> [Kaynak metin]
╭──

Zengin-fakir farklı

Soru
Bazı gayrimüslim ve ateistler İslâm’da fakirler ve fakirlikle ilgili aşağıdaki sorularda belirttiğim üzere bazı eleştiri daha doğrusu suçlamalarda bulunuyorlar.
Bir hadis nakledilmekte:
Ebû Hureyre -radıyallâhu anh- diyor ki:
Mekke’den Medine’ye hicret eden fakir Müslümanlar Hz. Peygamber’e -sallallâhu aleyhi ve sellem- gelerek şöyle dediler:
- Yâ Resûlallah varlıklı Müslümanlar cennetin yüksek derecelerini ve ebedî nimetleri alıp götürdüler.
O zaman Resûl-i Ekrem -sallallâhu aleyhi ve sellem-:
“- Hayrola! Onlar ne yaptılar ki?” diye sordu.
Fakir muhâcirler:
- Bizim kıldığımız namazı onlar da kılıyorlar. Tuttuğumuz oruçları onlar da tutuyorlar. Üstelik sadaka veriyorlar, biz veremiyoruz. Köle âzâd ediyorlar, biz edemiyoruz, dediler.

╰──

> [Sağlanan bilgiler]
╭──

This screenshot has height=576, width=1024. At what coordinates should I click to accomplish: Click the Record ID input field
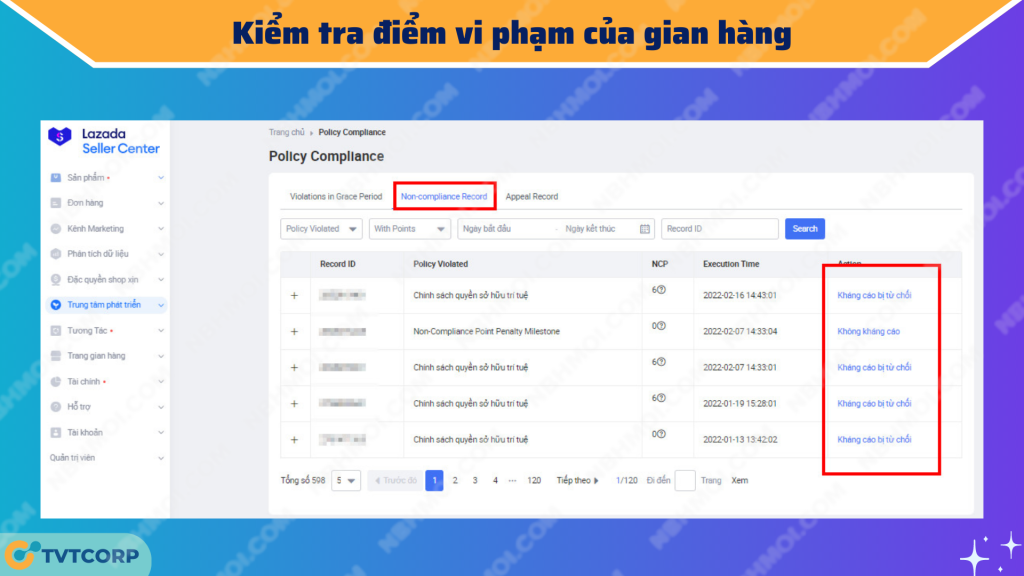coord(719,229)
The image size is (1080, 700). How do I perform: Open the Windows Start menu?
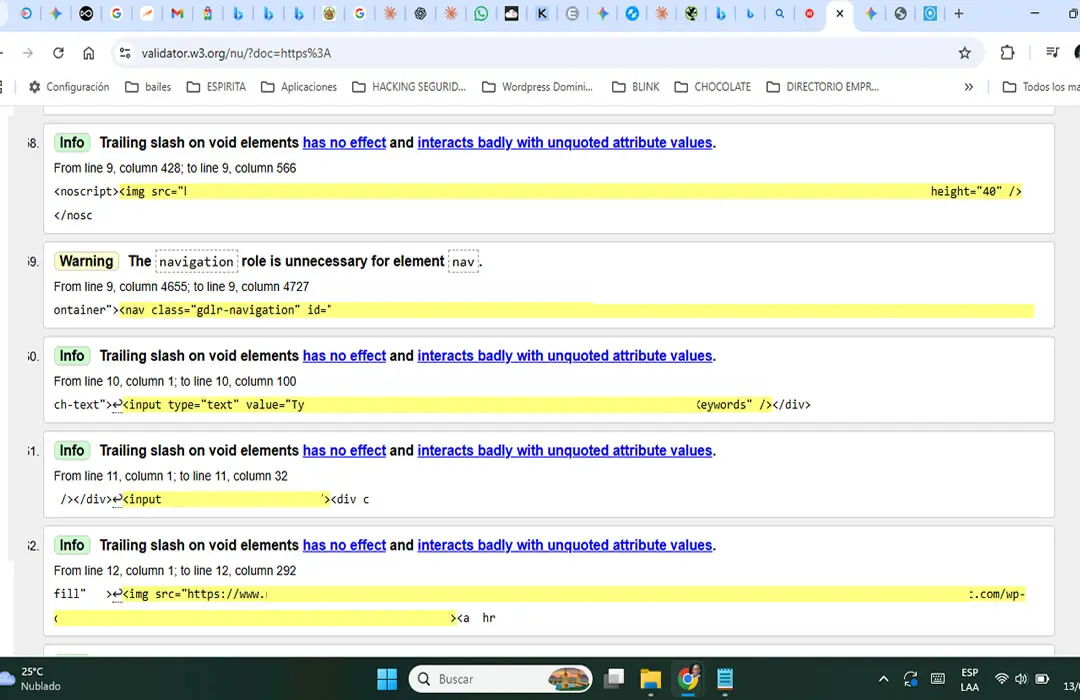click(x=387, y=679)
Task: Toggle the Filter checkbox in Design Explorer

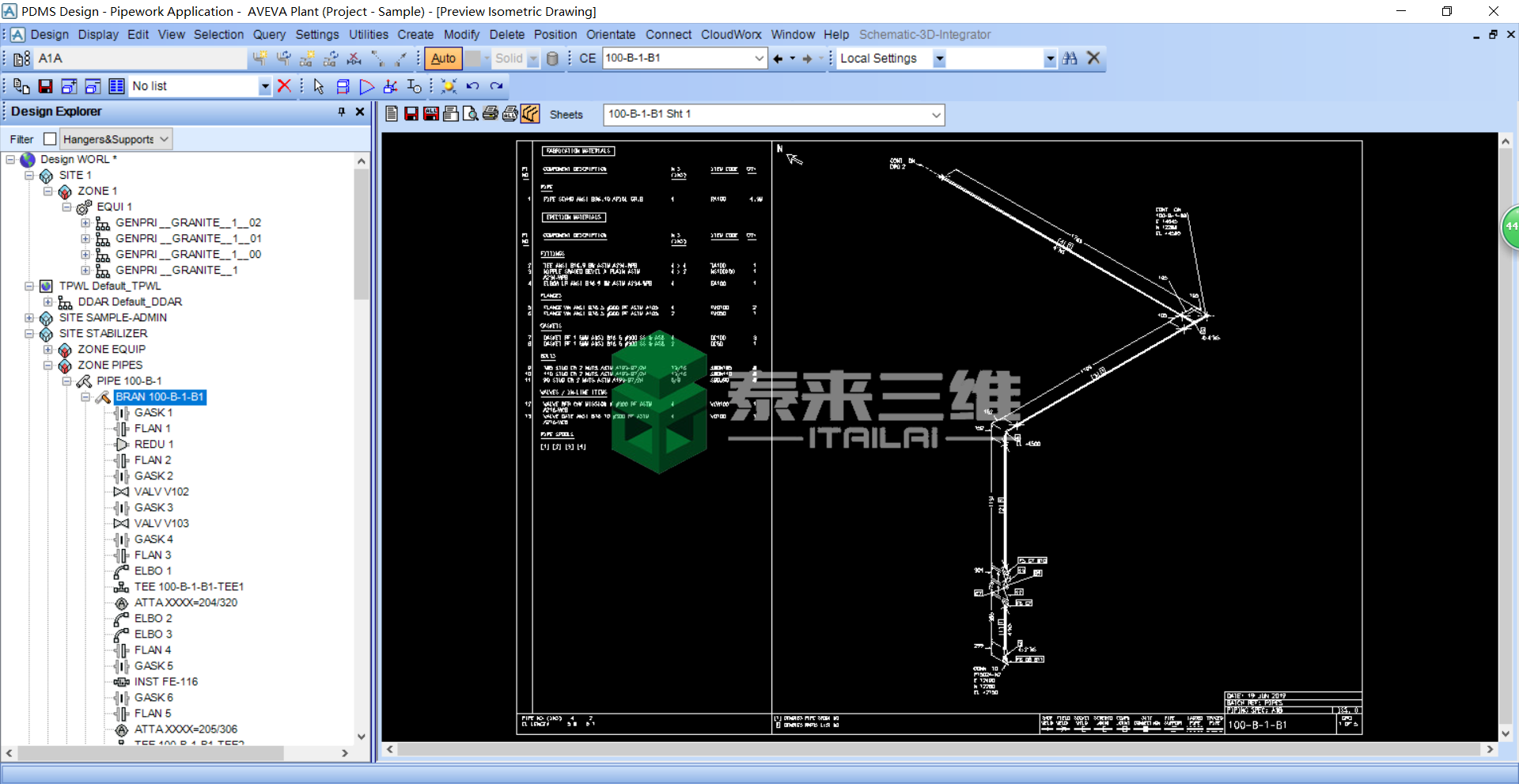Action: [x=50, y=139]
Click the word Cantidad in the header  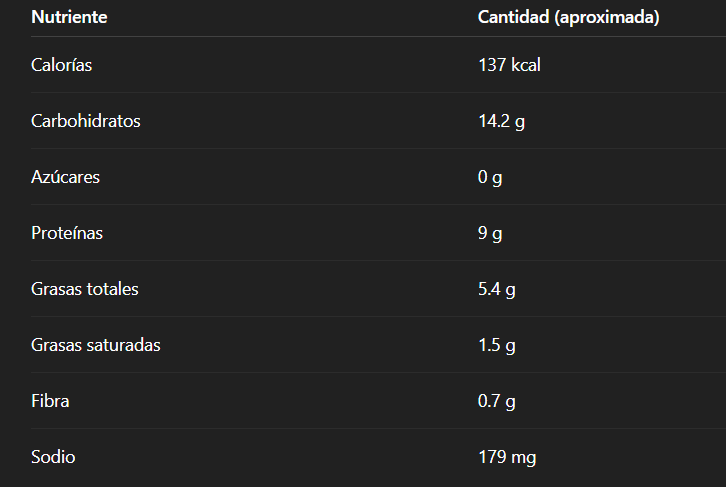click(512, 17)
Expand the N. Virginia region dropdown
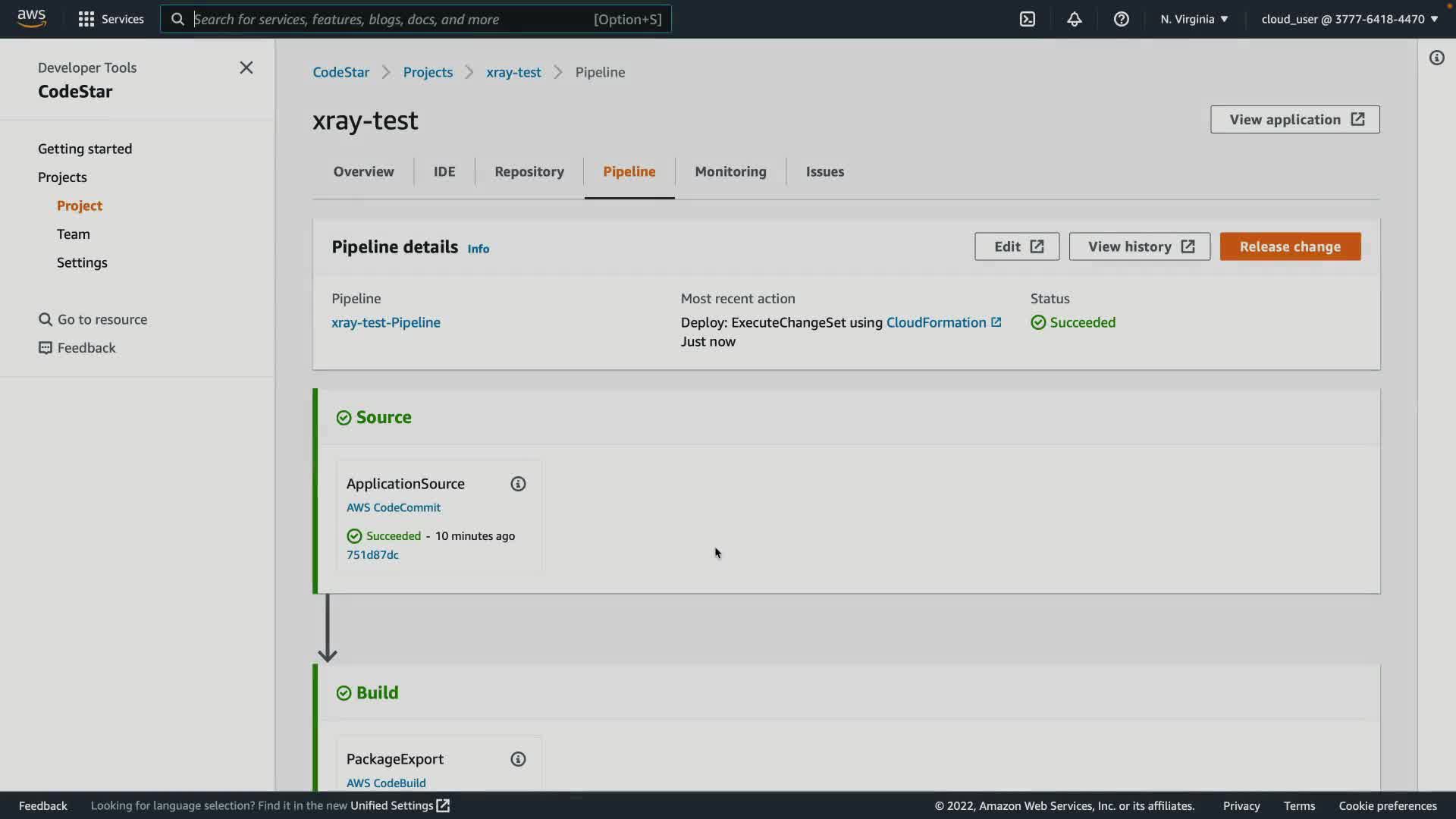The image size is (1456, 819). [x=1194, y=19]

╰──

> [Verilen görev]
Kaynak metne dayanarak aşağıdaki soruları yanıtlayın.
(a) Hadisi naklettiği belirtilen kişi kimdir?
(b) Hz. Peygamber'e gelen fakir Müslümanlar nereden nereye hicret etmişti?
(c) Fakir muhâcirlere göre varlıklı Müslümanların yapabildiği ama kendilerinin yapamadığı iki şey nedir?

> [Alıştırmanın çözümü]
(a) Ebû Hureyre
(b) Mekke'den Medine'ye
(c) Sadaka vermek ve köle âzâd etmek